• _GIVEN PROBLEM_:
Convert all of the material below into a Markdown table with the columns Row and Line. Number each nonblank line in order and leave out blank lines.

• _RECORDS FOR THE EXERCISE_:
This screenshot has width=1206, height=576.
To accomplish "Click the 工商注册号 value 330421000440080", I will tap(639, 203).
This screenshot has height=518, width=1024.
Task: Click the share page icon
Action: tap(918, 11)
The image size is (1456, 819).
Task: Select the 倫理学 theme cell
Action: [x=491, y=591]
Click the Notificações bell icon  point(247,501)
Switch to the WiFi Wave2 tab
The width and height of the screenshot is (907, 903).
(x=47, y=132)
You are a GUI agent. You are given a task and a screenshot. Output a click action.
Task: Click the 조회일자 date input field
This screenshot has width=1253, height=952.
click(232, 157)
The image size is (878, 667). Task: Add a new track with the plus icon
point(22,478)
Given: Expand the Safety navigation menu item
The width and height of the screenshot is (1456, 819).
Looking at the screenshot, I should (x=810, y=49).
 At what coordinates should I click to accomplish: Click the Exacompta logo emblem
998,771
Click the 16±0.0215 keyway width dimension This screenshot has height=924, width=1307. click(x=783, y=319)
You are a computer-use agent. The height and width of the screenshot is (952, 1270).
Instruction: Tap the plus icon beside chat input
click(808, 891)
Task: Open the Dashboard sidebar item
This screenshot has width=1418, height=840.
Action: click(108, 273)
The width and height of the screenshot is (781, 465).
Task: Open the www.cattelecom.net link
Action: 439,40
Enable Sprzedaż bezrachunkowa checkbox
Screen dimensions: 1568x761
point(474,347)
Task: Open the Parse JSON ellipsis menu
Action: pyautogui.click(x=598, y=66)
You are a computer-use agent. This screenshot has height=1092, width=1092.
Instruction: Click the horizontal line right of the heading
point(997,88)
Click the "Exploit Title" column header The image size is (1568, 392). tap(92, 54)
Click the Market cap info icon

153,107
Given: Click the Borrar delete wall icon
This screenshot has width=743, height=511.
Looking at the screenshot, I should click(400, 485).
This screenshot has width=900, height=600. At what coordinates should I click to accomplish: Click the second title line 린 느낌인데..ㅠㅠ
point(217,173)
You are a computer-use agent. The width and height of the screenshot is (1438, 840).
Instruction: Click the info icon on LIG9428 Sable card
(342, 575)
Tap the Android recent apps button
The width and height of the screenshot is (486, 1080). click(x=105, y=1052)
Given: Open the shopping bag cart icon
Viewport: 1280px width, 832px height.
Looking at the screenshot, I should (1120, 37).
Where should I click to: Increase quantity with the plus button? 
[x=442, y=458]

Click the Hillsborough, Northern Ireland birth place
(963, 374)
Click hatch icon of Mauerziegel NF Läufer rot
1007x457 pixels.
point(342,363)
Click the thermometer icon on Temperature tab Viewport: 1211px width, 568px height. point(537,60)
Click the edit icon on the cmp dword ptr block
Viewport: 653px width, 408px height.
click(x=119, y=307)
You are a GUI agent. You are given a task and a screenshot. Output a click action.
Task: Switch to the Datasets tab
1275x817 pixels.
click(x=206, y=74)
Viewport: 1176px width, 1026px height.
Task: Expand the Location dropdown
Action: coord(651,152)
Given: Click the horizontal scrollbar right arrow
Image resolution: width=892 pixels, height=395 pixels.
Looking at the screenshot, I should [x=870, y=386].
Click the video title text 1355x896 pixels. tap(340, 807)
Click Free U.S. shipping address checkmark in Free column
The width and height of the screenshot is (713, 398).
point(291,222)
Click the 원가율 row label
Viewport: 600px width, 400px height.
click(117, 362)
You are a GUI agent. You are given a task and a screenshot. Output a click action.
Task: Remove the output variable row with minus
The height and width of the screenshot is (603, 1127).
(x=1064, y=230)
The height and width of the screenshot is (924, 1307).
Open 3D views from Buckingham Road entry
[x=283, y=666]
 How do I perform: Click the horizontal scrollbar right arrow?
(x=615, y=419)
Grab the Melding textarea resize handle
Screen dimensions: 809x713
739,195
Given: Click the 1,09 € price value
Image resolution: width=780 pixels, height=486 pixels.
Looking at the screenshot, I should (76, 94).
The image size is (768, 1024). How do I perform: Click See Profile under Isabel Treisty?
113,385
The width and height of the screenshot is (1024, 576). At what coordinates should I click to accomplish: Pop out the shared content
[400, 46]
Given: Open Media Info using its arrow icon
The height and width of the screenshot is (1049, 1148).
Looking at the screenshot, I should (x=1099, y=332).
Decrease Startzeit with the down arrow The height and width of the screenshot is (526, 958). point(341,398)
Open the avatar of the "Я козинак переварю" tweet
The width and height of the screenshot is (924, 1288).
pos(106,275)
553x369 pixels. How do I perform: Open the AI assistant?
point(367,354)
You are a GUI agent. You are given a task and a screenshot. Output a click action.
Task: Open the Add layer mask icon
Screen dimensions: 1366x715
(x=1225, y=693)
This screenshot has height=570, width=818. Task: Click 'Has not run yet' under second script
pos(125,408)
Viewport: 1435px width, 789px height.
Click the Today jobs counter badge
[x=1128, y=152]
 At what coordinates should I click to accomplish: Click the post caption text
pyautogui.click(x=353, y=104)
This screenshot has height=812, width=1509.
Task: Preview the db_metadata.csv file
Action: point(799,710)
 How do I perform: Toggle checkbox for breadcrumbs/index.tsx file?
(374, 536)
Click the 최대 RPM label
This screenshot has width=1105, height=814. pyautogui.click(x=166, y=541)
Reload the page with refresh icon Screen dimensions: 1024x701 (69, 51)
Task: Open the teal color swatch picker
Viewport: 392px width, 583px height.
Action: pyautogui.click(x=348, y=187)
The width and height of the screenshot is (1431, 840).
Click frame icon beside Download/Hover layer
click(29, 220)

• _TASK RESULT_:
| Row | Line |
|---|---|
| 1 | This screenshot has width=1206, height=576. |
| 2 | To accomplish "Click the 工商注册号 value 330421000440080", I will tap(639, 203). |
| 3 | This screenshot has height=518, width=1024. |
| 4 | Task: Click the share page icon |
| 5 | Action: tap(918, 11) |
| 6 | The image size is (1456, 819). |
| 7 | Task: Select the 倫理学 theme cell |
| 8 | Action: [x=491, y=591] |
| 9 | Click the Notificações bell icon  point(247,501) |
| 10 | Switch to the WiFi Wave2 tab |
| 11 | The width and height of the screenshot is (907, 903). |
| 12 | (x=47, y=132) |
| 13 | You are a GUI agent. You are given a task and a screenshot. Output a click action. |
| 14 | Task: Click the 조회일자 date input field |
| 15 | This screenshot has width=1253, height=952. |
| 16 | click(232, 157) |
| 17 | The image size is (878, 667). Task: Add a new track with the plus icon |
| 18 | point(22,478) |
| 19 | Given: Expand the Safety navigation menu item |
| 20 | The width and height of the screenshot is (1456, 819). |
| 21 | Looking at the screenshot, I should (x=810, y=49). |
| 22 |  At what coordinates should I click to accomplish: Click the Exacompta logo emblem |
| 23 | 998,771 |
| 24 | Click the 16±0.0215 keyway width dimension This screenshot has height=924, width=1307. click(x=783, y=319) |
| 25 | You are a computer-use agent. The height and width of the screenshot is (952, 1270). |
| 26 | Instruction: Tap the plus icon beside chat input |
| 27 | click(808, 891) |
| 28 | Task: Open the Dashboard sidebar item |
| 29 | This screenshot has width=1418, height=840. |
| 30 | Action: click(108, 273) |
| 31 | The width and height of the screenshot is (781, 465). |
| 32 | Task: Open the www.cattelecom.net link |
| 33 | Action: 439,40 |
| 34 | Enable Sprzedaż bezrachunkowa checkbox |
| 35 | Screen dimensions: 1568x761 |
| 36 | point(474,347) |
| 37 | Task: Open the Parse JSON ellipsis menu |
| 38 | Action: pyautogui.click(x=598, y=66) |
| 39 | You are a computer-use agent. This screenshot has height=1092, width=1092. |
| 40 | Instruction: Click the horizontal line right of the heading |
| 41 | point(997,88) |
| 42 | Click the "Exploit Title" column header The image size is (1568, 392). tap(92, 54) |
| 43 | Click the Market cap info icon |
| 44 | 153,107 |
| 45 | Given: Click the Borrar delete wall icon |
| 46 | This screenshot has width=743, height=511. |
| 47 | Looking at the screenshot, I should click(400, 485). |
| 48 | This screenshot has width=900, height=600. At what coordinates should I click to accomplish: Click the second title line 린 느낌인데..ㅠㅠ |
| 49 | point(217,173) |
| 50 | You are a computer-use agent. The width and height of the screenshot is (1438, 840). |
| 51 | Instruction: Click the info icon on LIG9428 Sable card |
| 52 | (342, 575) |
| 53 | Tap the Android recent apps button |
| 54 | The width and height of the screenshot is (486, 1080). click(x=105, y=1052) |
| 55 | Given: Open the shopping bag cart icon |
| 56 | Viewport: 1280px width, 832px height. |
| 57 | Looking at the screenshot, I should (1120, 37). |
| 58 | Where should I click to: Increase quantity with the plus button?  |
| 59 | [x=442, y=458] |
| 60 | Click the Hillsborough, Northern Ireland birth place |
| 61 | (963, 374) |
| 62 | Click hatch icon of Mauerziegel NF Läufer rot |
| 63 | 1007x457 pixels. |
| 64 | point(342,363) |
| 65 | Click the thermometer icon on Temperature tab Viewport: 1211px width, 568px height. point(537,60) |
| 66 | Click the edit icon on the cmp dword ptr block |
| 67 | Viewport: 653px width, 408px height. |
| 68 | click(x=119, y=307) |
| 69 | You are a GUI agent. You are given a task and a screenshot. Output a click action. |
| 70 | Task: Switch to the Datasets tab |
| 71 | 1275x817 pixels. |
| 72 | click(x=206, y=74) |
| 73 | Viewport: 1176px width, 1026px height. |
| 74 | Task: Expand the Location dropdown |
| 75 | Action: coord(651,152) |
| 76 | Given: Click the horizontal scrollbar right arrow |
| 77 | Image resolution: width=892 pixels, height=395 pixels. |
| 78 | Looking at the screenshot, I should [x=870, y=386]. |
| 79 | Click the video title text 1355x896 pixels. tap(340, 807) |
| 80 | Click Free U.S. shipping address checkmark in Free column |
| 81 | The width and height of the screenshot is (713, 398). |
| 82 | point(291,222) |
| 83 | Click the 원가율 row label |
| 84 | Viewport: 600px width, 400px height. |
| 85 | click(117, 362) |
| 86 | You are a GUI agent. You are given a task and a screenshot. Output a click action. |
| 87 | Task: Remove the output variable row with minus |
| 88 | The height and width of the screenshot is (603, 1127). |
| 89 | (x=1064, y=230) |
| 90 | The height and width of the screenshot is (924, 1307). |
| 91 | Open 3D views from Buckingham Road entry |
| 92 | [x=283, y=666] |
| 93 |  How do I perform: Click the horizontal scrollbar right arrow? |
| 94 | (x=615, y=419) |
| 95 | Grab the Melding textarea resize handle |
| 96 | Screen dimensions: 809x713 |
| 97 | 739,195 |
| 98 | Given: Click the 1,09 € price value |
| 99 | Image resolution: width=780 pixels, height=486 pixels. |
| 100 | Looking at the screenshot, I should (76, 94). |
| 101 | The image size is (768, 1024). How do I perform: Click See Profile under Isabel Treisty? |
| 102 | 113,385 |
| 103 | The width and height of the screenshot is (1024, 576). At what coordinates should I click to accomplish: Pop out the shared content |
| 104 | [400, 46] |
| 105 | Given: Open Media Info using its arrow icon |
| 106 | The height and width of the screenshot is (1049, 1148). |
| 107 | Looking at the screenshot, I should (x=1099, y=332). |
| 108 | Decrease Startzeit with the down arrow The height and width of the screenshot is (526, 958). point(341,398) |
| 109 | Open the avatar of the "Я козинак переварю" tweet |
| 110 | The width and height of the screenshot is (924, 1288). |
| 111 | pos(106,275) |
| 112 | 553x369 pixels. How do I perform: Open the AI assistant? |
| 113 | point(367,354) |
| 114 | You are a GUI agent. You are given a task and a screenshot. Output a click action. |
| 115 | Task: Open the Add layer mask icon |
| 116 | Screen dimensions: 1366x715 |
| 117 | (x=1225, y=693) |
| 118 | This screenshot has height=570, width=818. Task: Click 'Has not run yet' under second script |
| 119 | pos(125,408) |
| 120 | Viewport: 1435px width, 789px height. |
| 121 | Click the Today jobs counter badge |
| 122 | [x=1128, y=152] |
| 123 |  At what coordinates should I click to accomplish: Click the post caption text |
| 124 | pyautogui.click(x=353, y=104) |
| 125 | This screenshot has height=812, width=1509. |
| 126 | Task: Preview the db_metadata.csv file |
| 127 | Action: point(799,710) |
| 128 |  How do I perform: Toggle checkbox for breadcrumbs/index.tsx file? |
| 129 | (374, 536) |
| 130 | Click the 최대 RPM label |
| 131 | This screenshot has width=1105, height=814. pyautogui.click(x=166, y=541) |
| 132 | Reload the page with refresh icon Screen dimensions: 1024x701 (69, 51) |
| 133 | Task: Open the teal color swatch picker |
| 134 | Viewport: 392px width, 583px height. |
| 135 | Action: pyautogui.click(x=348, y=187) |
| 136 | The width and height of the screenshot is (1431, 840). |
| 137 | Click frame icon beside Download/Hover layer |
| 138 | click(29, 220) |